When I ask if they’re ever nervous about Vicki Li discovering that Kelli uses her photos for profit (which could potentially lead to Twitter shuttering their account), they demur. “I’m not doing anything wrong, I’m not claiming to be Vicki Li,” they respond. “In fact, it’s quite the opposite: I’m openly announcing that I’m pretending.”
Ironically, this is one of the things Jon likes best about Kelli. There are plenty of genuine catfish in the online BDSM ecosystem, but within a more open, equitable deception, he knows that his domme will never be worried about getting “found out.” Plus, as he sees it, a relationship with a real findom would constitute the same trickle of text messages and images he gets from Kelli. “There’s much more creativity and interesting people in the catfish scene,” he says. “There’s no limits to what Kelli can use to control me; she’s a far better person than I think I’d ever meet in the ‘real’ scene, and far cheaper than anyone who was as ‘good’ as her at controlling me would be.”
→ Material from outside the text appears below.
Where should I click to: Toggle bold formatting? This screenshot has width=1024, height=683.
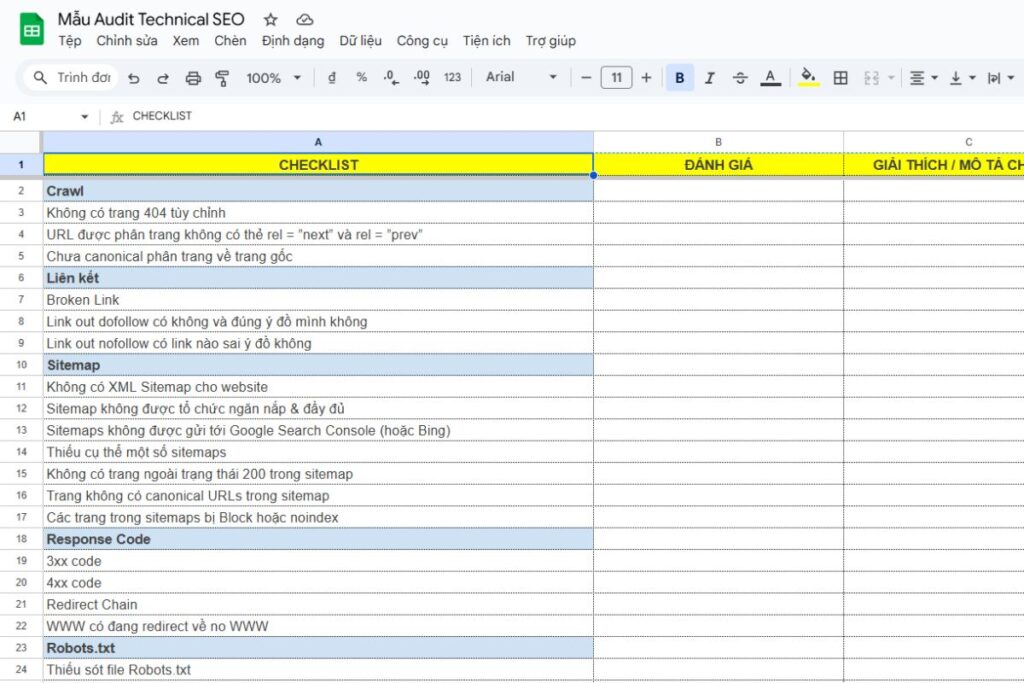click(x=680, y=78)
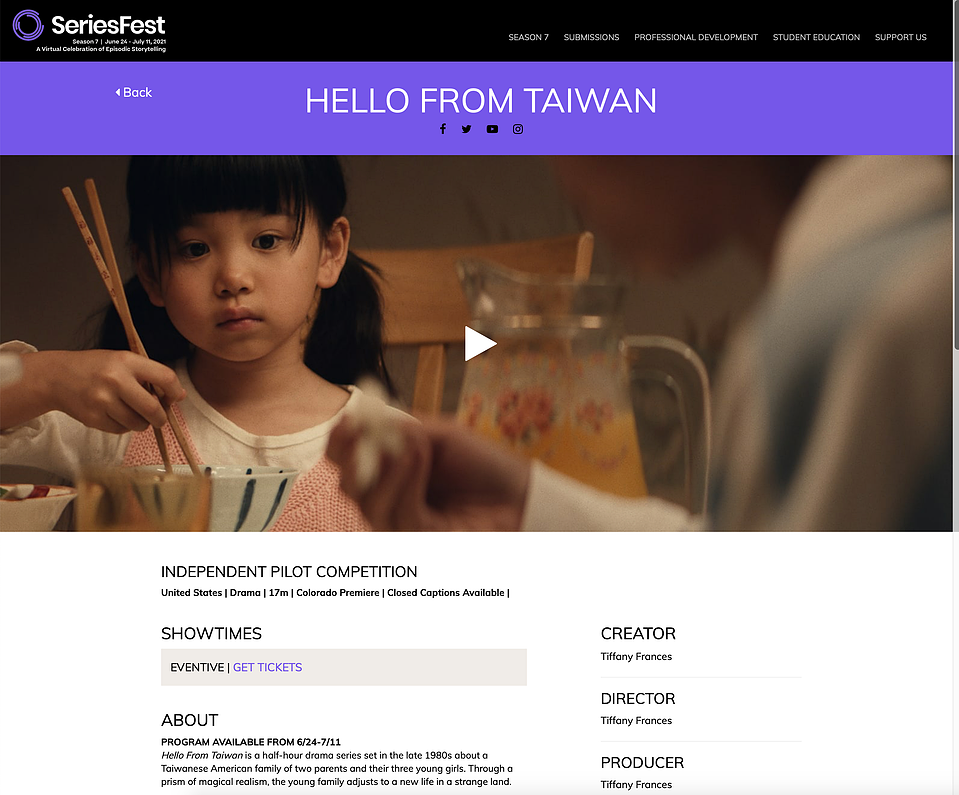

I suppose that’s the paradox of catfish kink. The scam is what builds the masochism; it subverts the male id, diminishes a client’s resolve and ensures that the domme is the one holding all the cards. If feminine domination is about making men feel weak or helpless, I can understand why the act of getting catfished is a perfect accessory to the cause. But for as deeply rooted as BDSM is in escapist fantasy, it remains difficult for me to understand how anyone could artificially achieve the profound cognitive chaos necessary to create the delirium vital to the true catfish experience. How is it possible to hit the same high when the domme you’re tributing has “catfish” emblazoned right in their Twitter bio?
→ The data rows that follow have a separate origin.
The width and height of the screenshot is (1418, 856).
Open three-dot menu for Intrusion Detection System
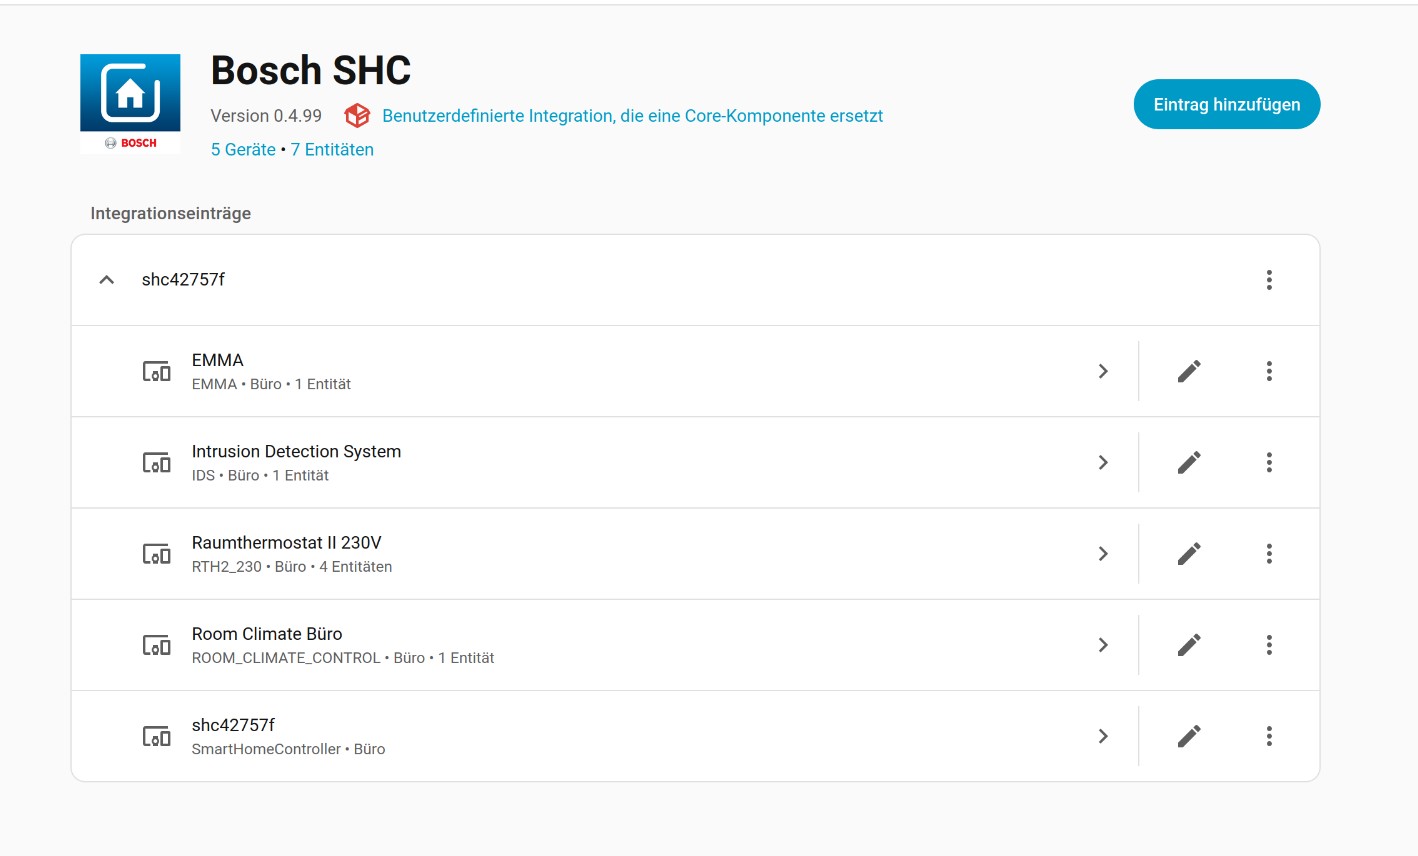point(1269,462)
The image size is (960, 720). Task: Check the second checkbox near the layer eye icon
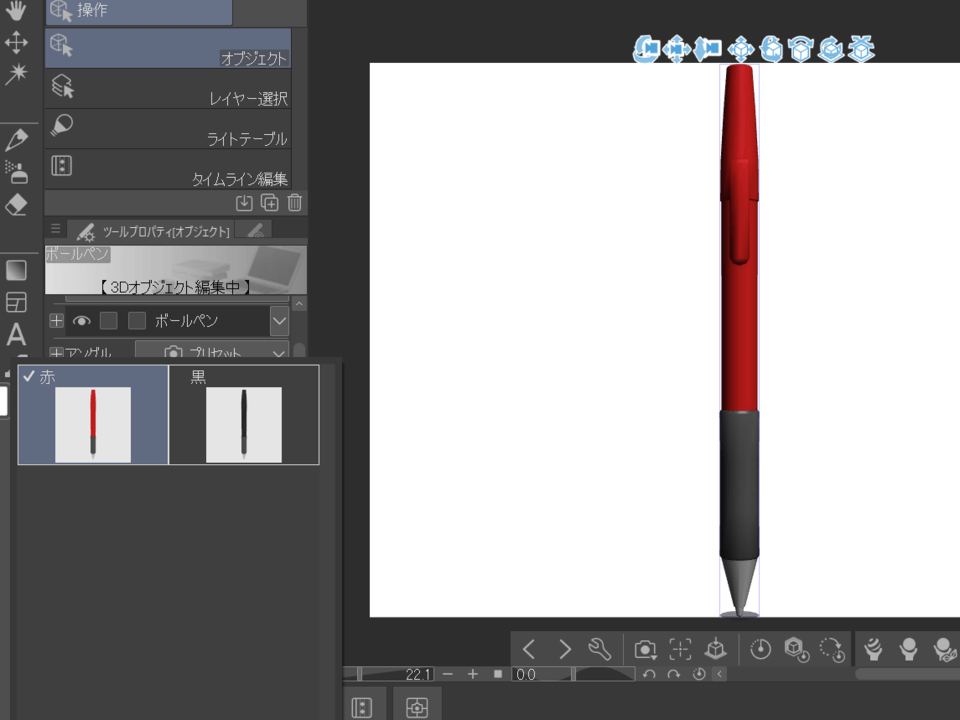click(x=136, y=320)
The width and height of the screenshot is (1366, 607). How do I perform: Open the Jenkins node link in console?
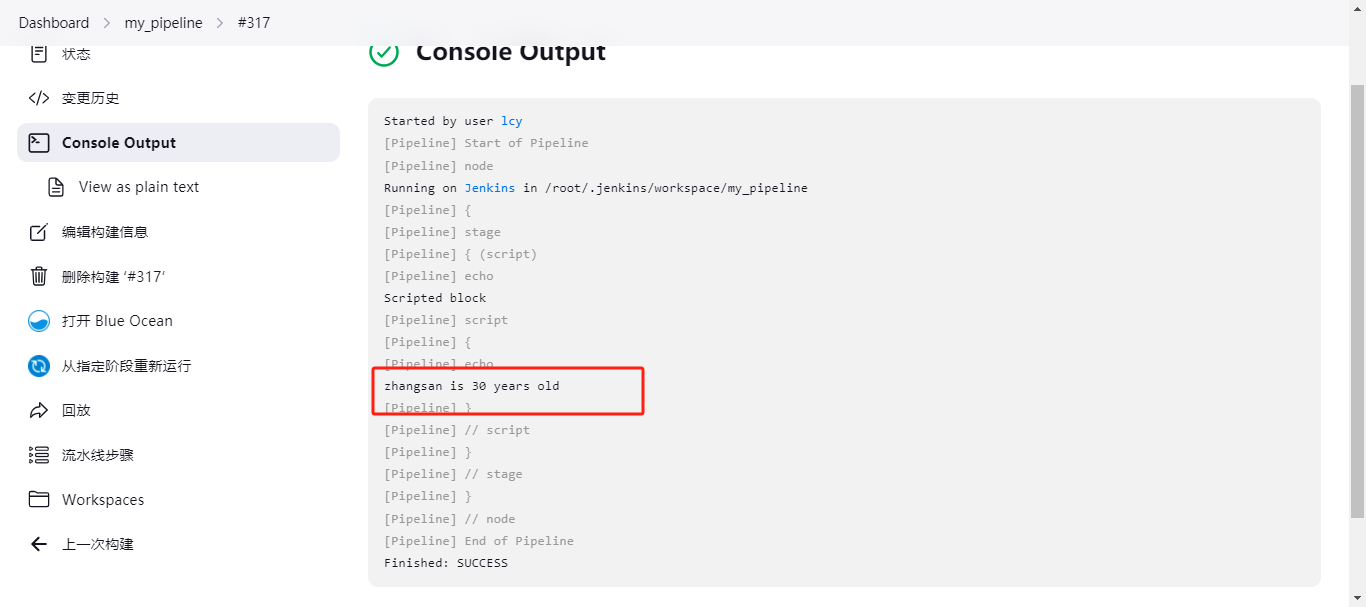(490, 188)
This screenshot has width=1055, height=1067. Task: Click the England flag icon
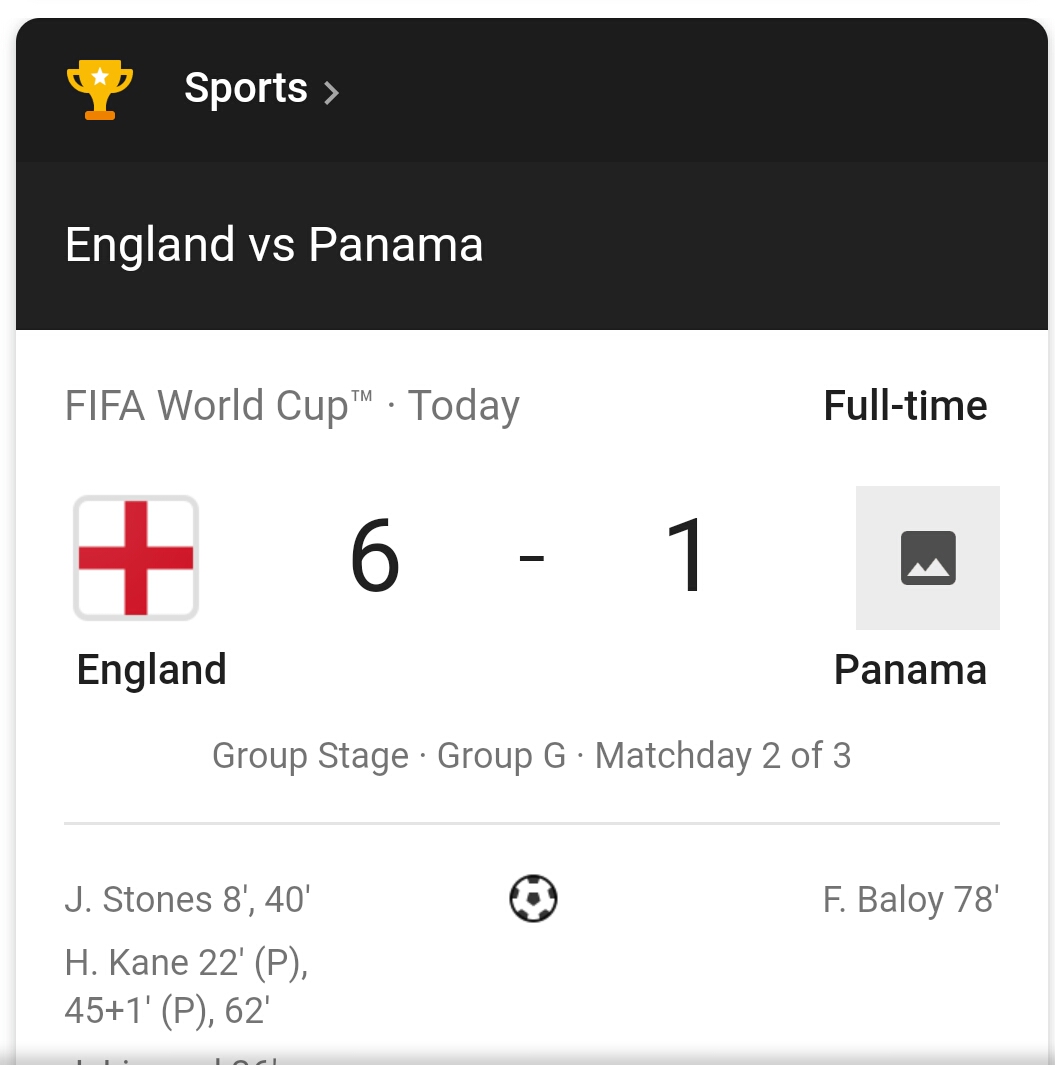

The answer seemed out of reach until one of the catfish dommes I interviewed asked if I’d be curious to sample some of their services. “Maybe you should try out the kink,” they wrote with a winking emoji. “Maybe you could find out if you like it.” Attached was a photo of an outrageously buxom, outrageously fake girl, whose mystery could be shattered with a single reverse Google Images search. I knew immediately that I was in stage one of the catfish hustle — the beginning of the indoctrination process — and yet, I felt a few synapses fire off in the darkest recesses of my lizard brain. Typical and disappointing.
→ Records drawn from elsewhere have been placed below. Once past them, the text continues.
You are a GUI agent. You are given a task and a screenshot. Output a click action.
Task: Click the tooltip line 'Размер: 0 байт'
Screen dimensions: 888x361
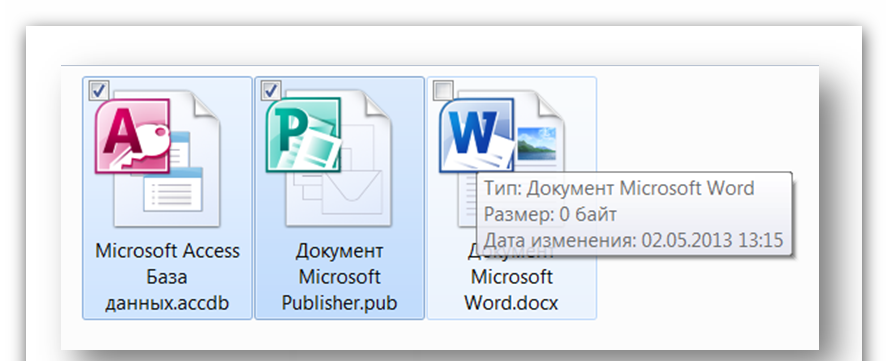coord(550,215)
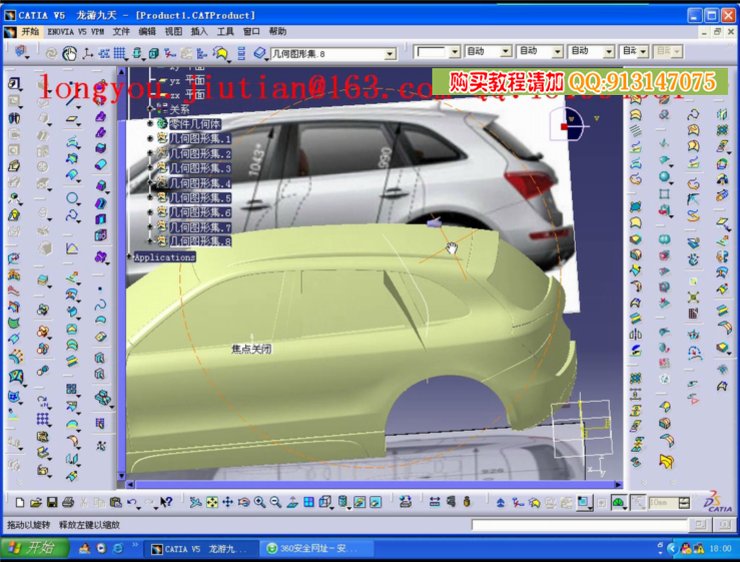740x562 pixels.
Task: Click the What's This help cursor icon
Action: pos(166,502)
No matter the context, no matter what rules of reality, logic or self-preservation they’re breaking, straight men have a chemical imbalance that skips right past their cortex and shoots directly into their nervous system whenever a woman, or an alleged woman, gives them attention.
I declined the offer, but in that moment, I finally understood how men can get catfished even when they know they’re being catfished. I guess we really are that weak.